Iceland One-Off - Asbyrgi Mushroom
My mother loved mushrooms. Even more than eating them, she liked how they looked. When in doubt, I’d buy her a mushroom nick-nack for her birthday. Always a card with a mushroom on it if I could (have you ever tried finding a mushroom-themed Christmas card?). To this day, I can’t see a mushroom trinket and not think about mom. Heck, sometimes I’m in a store buying mushrooms to cook for dinner and I think of her. Those moments bring me a lot of joy. So when we passed by this brilliant red mushroom in Asbyrgi, well I had to figure out how to photograph it.
I’ve made dozens of mushroom photographs in my life. Several just to print and show my mom. Many just to remember her by. This was one of those occasions. I could have done a close-up of them, but I’d done that before and I thought I’d try something different.

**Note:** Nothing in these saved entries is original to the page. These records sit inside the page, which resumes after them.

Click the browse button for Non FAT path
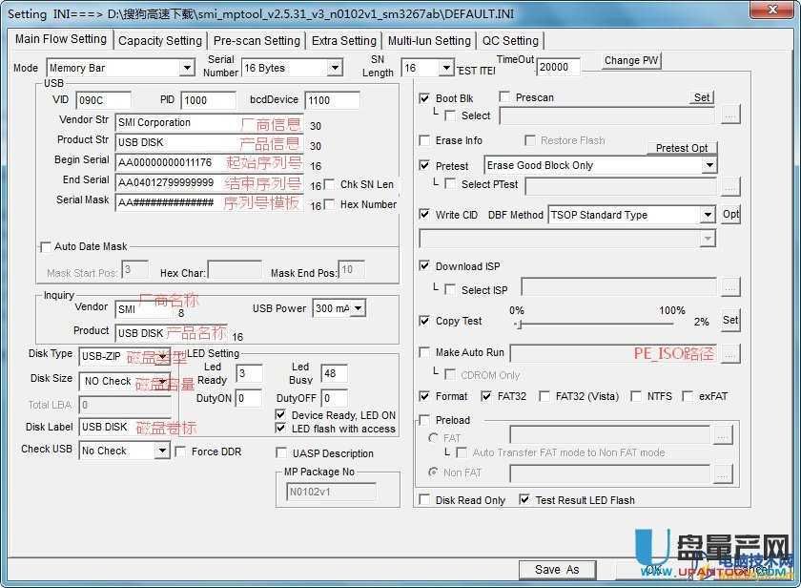723,473
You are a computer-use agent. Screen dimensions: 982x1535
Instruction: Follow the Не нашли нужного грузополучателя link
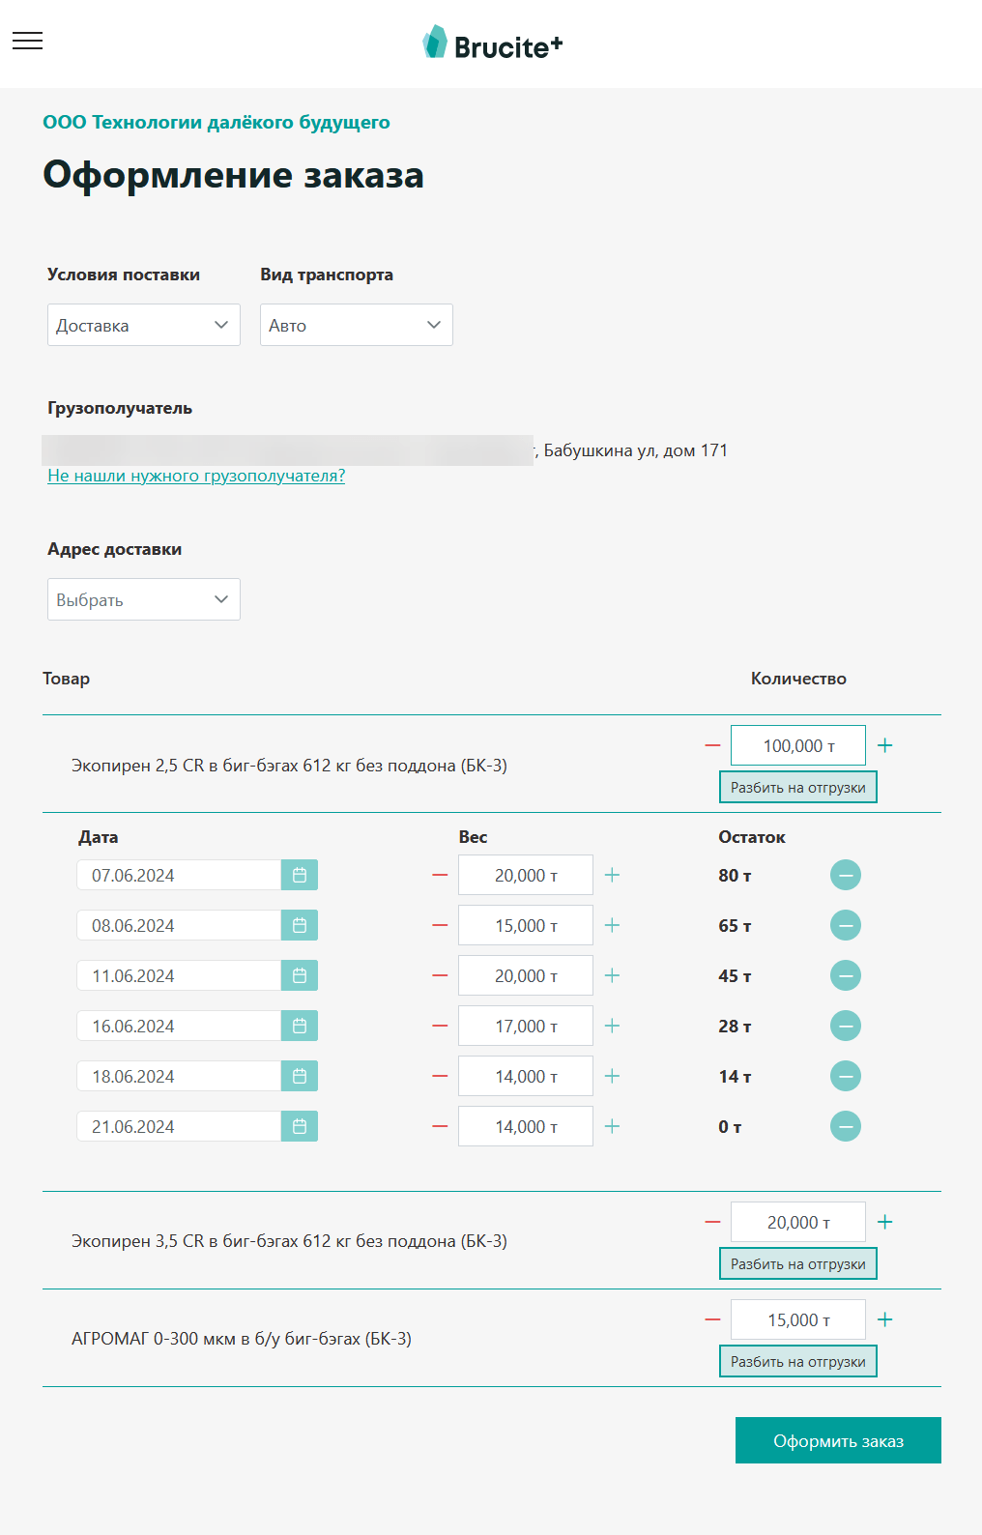(x=196, y=476)
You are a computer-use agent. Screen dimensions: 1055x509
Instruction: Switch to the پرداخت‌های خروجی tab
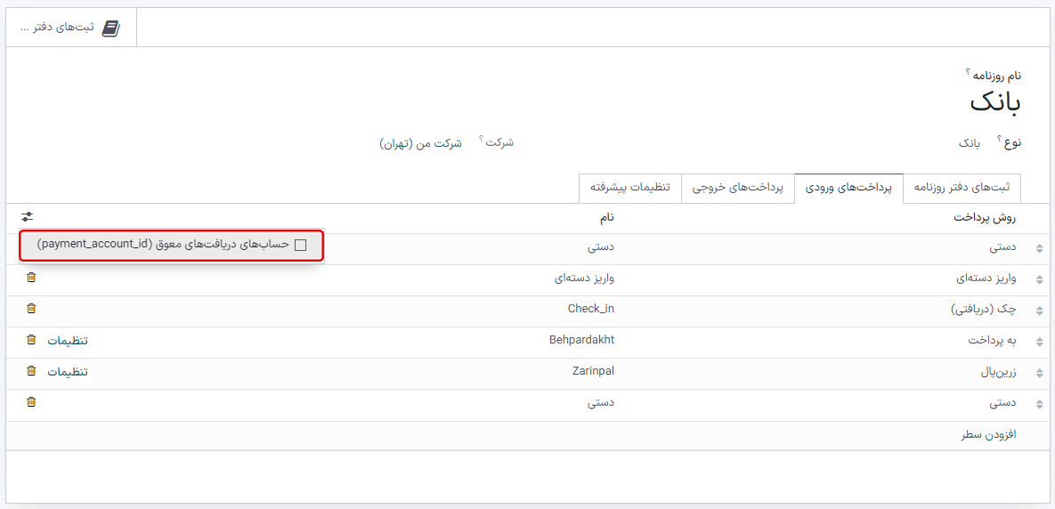tap(737, 189)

Instead, I decided to show the mushroom in its environment, to show how prominent it presented itself, despite its comparative diminutive size (though compared to what you see in the stores, it made even a Portobello look small).

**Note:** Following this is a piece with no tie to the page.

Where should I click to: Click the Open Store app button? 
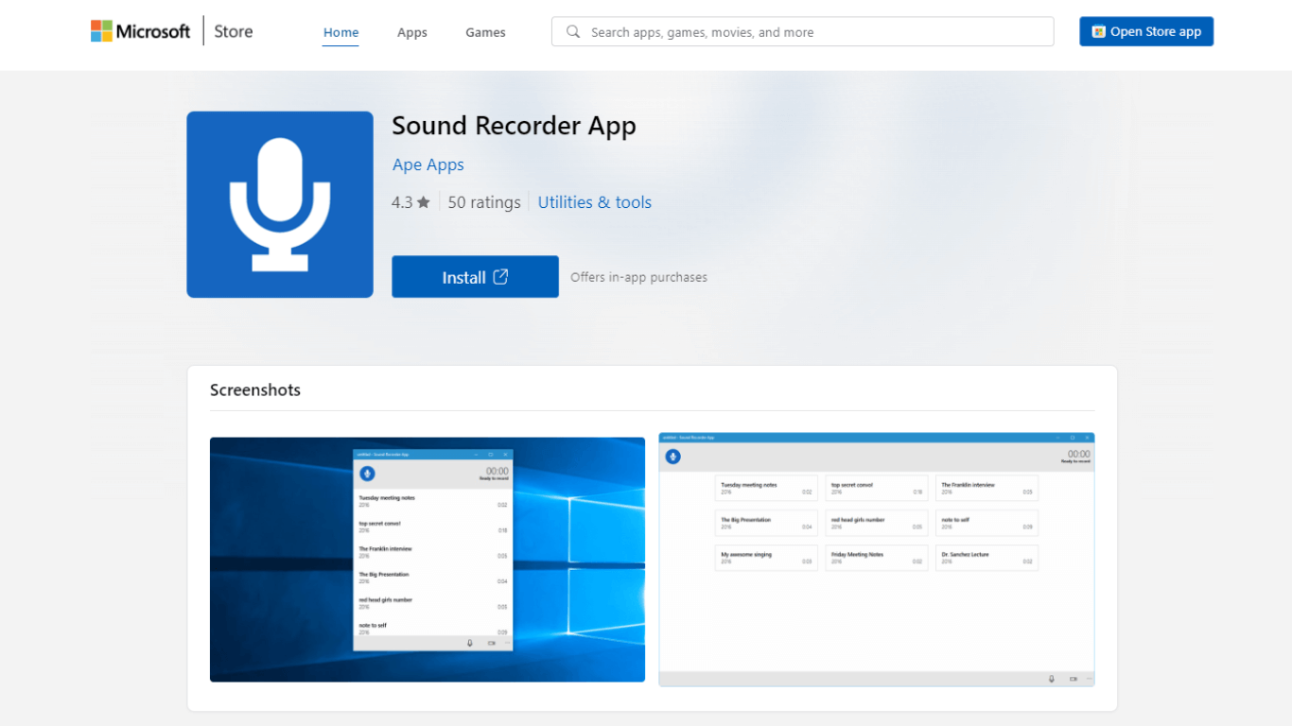point(1146,31)
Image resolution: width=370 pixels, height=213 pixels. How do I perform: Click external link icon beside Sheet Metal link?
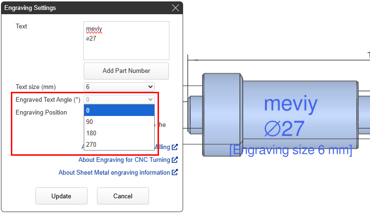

Composing the image had its challenges. Most of all, a few inches away from the mushrooms (just out of frame at the bottom) were other similar mushrooms that . . . hadn’t aged quite so gracefully. If I had to describe them in two words - downright ugly. No way I was going to include them. Then there was the foliage in the trees. We’d arrived a week or two too late for the best fall colors and a giant wind storm had wreaked havoc on most of the leaves. So the leaves are not evenly placed throughout the trees in the image. That was unfortunate.

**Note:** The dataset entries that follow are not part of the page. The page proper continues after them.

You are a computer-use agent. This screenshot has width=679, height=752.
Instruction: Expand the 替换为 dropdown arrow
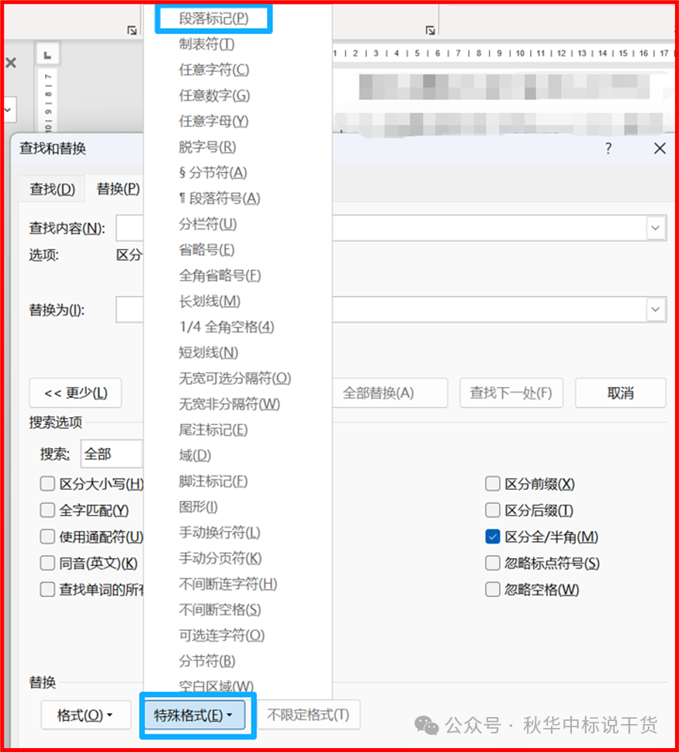pyautogui.click(x=656, y=310)
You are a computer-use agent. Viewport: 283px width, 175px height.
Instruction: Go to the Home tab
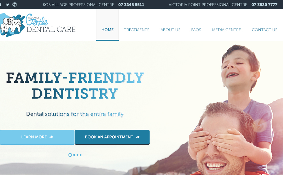(x=107, y=30)
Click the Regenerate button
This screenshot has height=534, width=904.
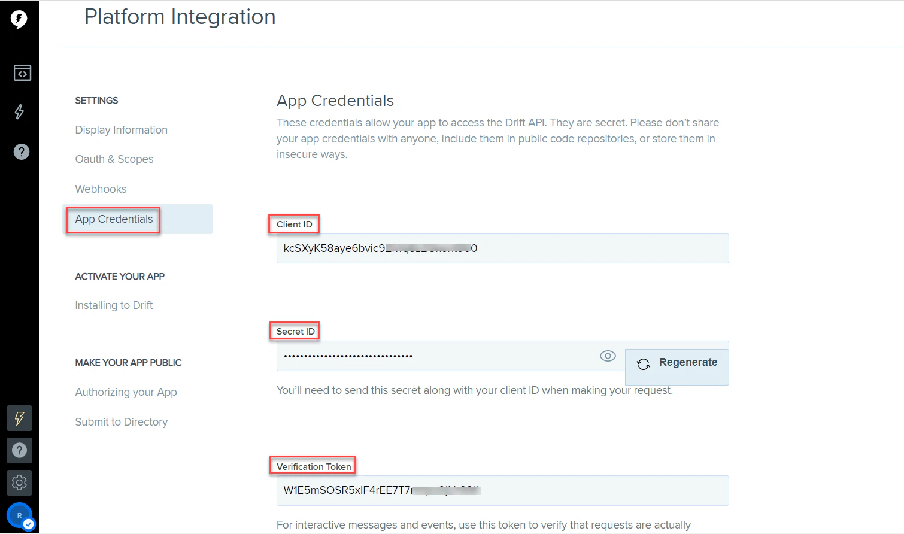click(677, 362)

No matter. This was a photograph made for mom, and she’d love the picture regardless. So I made it.
That is one of the things I love about photography. It is so many different things for different (even the same) people. It’s been referred to - positively and negatively - as the great democratic art. Positively, because it is accessible to all in so many different ways. Negatively, because, well it can’t be “art” if it is so accessible and easy to make an image (so some say). I have embraced the fact that it can be many things, and is many different things even to myself. Not all of my cherished pictures are what I consider a photograph (with a capital “P”), yet they still are still precious to me.
Sometimes, a photograph really needs to be nothing more than a loving reminder of your mom.